TASK DIRECTIONS: Check every line below for the word "ایران" and show those that hold it.

Stored data entries:
******************************

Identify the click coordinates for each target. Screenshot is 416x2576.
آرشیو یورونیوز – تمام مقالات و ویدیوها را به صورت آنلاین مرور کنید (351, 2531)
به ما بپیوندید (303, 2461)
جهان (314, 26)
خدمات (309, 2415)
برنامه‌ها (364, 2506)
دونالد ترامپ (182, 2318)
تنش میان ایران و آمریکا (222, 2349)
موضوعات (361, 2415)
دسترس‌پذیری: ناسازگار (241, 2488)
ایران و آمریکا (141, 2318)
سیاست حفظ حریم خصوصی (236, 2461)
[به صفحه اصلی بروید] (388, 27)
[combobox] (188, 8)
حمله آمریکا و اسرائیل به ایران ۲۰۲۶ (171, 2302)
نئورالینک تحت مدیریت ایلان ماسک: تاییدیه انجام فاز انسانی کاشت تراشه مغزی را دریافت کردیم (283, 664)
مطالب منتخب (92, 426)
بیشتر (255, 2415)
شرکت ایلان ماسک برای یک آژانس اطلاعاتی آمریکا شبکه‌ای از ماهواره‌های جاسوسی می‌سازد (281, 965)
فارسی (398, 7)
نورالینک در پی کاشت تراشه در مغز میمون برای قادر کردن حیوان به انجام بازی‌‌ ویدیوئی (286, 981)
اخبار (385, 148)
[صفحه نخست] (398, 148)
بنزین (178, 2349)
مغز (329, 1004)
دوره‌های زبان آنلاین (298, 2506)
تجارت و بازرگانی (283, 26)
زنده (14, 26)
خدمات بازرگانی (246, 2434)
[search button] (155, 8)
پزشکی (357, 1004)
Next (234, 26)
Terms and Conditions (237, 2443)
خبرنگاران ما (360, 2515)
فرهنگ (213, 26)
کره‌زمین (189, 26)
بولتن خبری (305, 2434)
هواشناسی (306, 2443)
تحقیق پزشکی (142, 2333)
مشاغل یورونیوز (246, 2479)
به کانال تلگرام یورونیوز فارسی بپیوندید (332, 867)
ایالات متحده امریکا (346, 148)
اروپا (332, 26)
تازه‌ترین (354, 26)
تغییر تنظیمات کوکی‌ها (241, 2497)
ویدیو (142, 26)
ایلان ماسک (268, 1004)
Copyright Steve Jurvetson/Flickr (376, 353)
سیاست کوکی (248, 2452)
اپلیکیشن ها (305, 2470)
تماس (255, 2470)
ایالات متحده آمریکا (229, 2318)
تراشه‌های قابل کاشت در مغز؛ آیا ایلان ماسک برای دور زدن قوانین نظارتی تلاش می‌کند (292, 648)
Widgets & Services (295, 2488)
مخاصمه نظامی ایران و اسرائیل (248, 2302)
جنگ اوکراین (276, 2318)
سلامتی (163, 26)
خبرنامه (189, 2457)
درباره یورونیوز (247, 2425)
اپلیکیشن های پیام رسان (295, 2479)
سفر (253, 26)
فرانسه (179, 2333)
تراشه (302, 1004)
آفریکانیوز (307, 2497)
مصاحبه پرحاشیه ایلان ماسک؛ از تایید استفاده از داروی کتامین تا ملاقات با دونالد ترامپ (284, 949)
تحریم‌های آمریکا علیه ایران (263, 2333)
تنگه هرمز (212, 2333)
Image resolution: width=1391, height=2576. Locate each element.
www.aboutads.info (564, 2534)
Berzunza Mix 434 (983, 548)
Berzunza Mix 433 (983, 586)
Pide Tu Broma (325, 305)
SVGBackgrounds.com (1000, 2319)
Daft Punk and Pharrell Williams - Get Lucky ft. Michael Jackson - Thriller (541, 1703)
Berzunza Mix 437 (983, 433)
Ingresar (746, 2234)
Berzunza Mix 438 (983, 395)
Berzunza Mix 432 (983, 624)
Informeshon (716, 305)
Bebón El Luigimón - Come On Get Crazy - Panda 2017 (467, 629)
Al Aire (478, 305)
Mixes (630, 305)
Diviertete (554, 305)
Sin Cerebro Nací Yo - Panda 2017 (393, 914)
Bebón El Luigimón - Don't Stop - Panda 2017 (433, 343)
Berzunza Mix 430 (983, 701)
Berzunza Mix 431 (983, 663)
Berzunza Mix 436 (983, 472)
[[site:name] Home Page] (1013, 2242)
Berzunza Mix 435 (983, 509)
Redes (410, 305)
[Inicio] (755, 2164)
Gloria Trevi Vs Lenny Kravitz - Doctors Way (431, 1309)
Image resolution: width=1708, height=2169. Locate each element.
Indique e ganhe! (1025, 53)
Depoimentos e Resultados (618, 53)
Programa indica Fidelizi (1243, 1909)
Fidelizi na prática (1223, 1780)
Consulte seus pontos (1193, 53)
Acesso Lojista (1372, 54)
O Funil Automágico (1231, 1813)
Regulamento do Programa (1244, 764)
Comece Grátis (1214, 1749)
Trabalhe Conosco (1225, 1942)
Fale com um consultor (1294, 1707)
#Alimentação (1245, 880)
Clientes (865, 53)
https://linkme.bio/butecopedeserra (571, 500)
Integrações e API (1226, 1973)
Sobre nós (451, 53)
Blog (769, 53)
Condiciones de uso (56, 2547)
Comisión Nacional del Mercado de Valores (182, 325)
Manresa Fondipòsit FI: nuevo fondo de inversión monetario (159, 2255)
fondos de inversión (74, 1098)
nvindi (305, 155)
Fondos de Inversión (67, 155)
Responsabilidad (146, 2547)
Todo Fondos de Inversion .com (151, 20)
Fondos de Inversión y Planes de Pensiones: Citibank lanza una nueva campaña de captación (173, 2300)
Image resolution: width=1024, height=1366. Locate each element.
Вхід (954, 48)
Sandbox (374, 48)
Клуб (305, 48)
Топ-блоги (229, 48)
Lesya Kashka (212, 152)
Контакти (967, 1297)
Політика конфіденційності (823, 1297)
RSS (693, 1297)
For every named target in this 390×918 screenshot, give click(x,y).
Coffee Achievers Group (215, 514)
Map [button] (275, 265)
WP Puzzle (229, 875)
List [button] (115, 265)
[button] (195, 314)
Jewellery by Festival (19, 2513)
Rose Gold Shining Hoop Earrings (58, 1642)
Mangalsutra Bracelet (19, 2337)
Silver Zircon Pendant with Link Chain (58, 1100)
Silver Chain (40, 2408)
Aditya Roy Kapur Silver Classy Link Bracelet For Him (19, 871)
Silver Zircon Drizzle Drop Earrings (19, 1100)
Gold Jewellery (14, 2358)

******************************

RESULT:
تنش میان ایران و آمریکا (222, 2349)
ایران و آمریکا (141, 2318)
حمله آمریکا و اسرائیل به ایران ۲۰۲۶ (171, 2302)
مخاصمه نظامی ایران و اسرائیل (248, 2302)
تحریم‌های آمریکا علیه ایران (263, 2333)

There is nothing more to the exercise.